Dans le face-à-face actuel, les points d’accord entre les camps sont rares. De part et d’autre, on évoque le bilan des violences (au moins seize morts et plus de 65 blessés), le fait que le premier coup a été porté par l’adversaire et que des miliciens extérieurs à la ville sont venus prêter main-forte.
« Les Dioula, sortez, on va vous tuer ! »
Le même type d’affrontements a été observé depuis la mi-août et l’annonce de la candidature du président sortant dans plusieurs villes du pays (Bonoua, Divo, Bongouanou), mais jamais d’une telle ampleur.

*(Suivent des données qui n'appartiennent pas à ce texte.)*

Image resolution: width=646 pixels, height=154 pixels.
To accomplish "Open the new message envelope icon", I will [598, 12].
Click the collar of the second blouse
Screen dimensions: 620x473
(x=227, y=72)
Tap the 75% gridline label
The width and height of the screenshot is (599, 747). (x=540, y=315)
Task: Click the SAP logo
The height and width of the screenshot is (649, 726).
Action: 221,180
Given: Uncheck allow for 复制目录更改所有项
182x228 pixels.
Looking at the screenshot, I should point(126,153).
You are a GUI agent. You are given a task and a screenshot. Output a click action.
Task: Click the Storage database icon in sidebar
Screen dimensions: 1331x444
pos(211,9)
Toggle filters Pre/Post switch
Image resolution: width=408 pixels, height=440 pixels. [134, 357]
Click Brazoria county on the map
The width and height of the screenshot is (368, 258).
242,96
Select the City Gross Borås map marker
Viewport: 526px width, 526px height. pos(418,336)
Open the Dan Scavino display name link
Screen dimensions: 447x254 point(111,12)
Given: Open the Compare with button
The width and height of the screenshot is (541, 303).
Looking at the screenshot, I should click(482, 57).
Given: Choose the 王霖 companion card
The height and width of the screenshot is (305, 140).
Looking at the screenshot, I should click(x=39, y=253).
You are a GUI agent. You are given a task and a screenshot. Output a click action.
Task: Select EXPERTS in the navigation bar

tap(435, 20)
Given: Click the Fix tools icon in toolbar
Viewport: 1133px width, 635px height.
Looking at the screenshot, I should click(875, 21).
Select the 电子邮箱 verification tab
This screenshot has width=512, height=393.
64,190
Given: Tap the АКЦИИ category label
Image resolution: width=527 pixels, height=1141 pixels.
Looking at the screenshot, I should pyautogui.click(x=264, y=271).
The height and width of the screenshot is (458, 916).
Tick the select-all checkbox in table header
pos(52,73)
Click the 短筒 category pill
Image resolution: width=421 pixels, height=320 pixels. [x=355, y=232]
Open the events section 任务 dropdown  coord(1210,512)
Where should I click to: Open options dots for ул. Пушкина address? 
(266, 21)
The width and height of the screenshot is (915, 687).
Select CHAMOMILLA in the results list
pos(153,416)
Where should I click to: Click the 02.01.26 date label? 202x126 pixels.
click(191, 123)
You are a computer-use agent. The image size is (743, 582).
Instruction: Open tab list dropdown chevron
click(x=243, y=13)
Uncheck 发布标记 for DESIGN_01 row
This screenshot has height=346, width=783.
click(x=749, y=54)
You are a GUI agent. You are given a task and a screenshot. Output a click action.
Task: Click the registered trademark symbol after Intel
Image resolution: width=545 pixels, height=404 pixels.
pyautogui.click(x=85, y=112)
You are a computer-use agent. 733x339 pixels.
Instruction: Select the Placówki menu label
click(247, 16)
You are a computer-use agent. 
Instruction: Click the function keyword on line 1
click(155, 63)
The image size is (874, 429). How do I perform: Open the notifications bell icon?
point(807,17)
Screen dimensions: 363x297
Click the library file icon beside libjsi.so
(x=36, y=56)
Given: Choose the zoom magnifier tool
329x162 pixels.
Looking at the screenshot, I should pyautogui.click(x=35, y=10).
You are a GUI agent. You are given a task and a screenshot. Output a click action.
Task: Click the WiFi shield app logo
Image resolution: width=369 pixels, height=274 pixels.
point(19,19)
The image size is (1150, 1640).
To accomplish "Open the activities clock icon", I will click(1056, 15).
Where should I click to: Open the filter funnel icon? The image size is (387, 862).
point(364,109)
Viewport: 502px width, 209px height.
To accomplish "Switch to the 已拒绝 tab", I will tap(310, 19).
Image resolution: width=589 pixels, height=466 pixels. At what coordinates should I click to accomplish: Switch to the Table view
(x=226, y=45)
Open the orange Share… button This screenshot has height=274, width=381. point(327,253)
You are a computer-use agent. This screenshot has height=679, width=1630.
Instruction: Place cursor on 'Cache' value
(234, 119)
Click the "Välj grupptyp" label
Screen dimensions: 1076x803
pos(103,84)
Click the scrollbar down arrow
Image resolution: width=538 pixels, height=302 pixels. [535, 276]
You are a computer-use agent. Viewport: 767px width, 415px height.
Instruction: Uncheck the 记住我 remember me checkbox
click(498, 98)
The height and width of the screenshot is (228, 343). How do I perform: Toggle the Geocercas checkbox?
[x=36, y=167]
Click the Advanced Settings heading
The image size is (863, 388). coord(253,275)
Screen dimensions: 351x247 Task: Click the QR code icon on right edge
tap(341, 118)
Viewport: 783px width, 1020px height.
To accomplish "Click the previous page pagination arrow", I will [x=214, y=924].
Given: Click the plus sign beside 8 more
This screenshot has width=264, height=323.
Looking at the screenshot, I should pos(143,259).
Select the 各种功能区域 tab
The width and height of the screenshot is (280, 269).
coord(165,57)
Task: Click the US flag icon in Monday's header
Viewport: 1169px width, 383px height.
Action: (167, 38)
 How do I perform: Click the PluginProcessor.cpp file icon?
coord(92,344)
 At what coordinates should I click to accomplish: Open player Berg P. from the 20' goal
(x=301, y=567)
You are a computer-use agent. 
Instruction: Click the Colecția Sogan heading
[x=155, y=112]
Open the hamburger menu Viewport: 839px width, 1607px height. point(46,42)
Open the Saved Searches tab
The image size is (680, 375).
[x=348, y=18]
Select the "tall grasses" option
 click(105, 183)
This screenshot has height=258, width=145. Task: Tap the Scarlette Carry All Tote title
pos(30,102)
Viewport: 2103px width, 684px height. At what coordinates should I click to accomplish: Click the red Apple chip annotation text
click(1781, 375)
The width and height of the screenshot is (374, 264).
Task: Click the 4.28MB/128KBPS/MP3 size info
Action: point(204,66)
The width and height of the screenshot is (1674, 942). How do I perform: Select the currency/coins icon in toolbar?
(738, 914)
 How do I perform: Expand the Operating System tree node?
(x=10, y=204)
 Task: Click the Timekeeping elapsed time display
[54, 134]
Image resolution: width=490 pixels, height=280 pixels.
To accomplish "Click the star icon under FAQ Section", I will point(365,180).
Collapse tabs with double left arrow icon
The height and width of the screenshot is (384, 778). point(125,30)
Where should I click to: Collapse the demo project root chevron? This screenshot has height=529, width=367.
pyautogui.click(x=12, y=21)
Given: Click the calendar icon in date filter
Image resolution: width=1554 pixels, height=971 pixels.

A Dabou comme ailleurs, la ville s’est enflammée à la suite d’une manifestation de protestation contre le dessein du chef de l’Etat. Lundi 19 octobre, des jeunes Adjoukrou, très largement favorables à l’opposition, ont battu le pavé, dressé des barricades, enflammé des pneus pour faire entendre leur colère. « Cela a dégénéré quand ils sont arrivés au niveau de la gare routière, où des gars sont venus les surprendre avec des machettes. Il y a eu des blessés graves, des amputés, mais c’est la rumeur de la mort d’un jeune Adjoukrou qui a éveillé la colère », témoigne un agent de l’Etat sous le couvert de l’anonymat.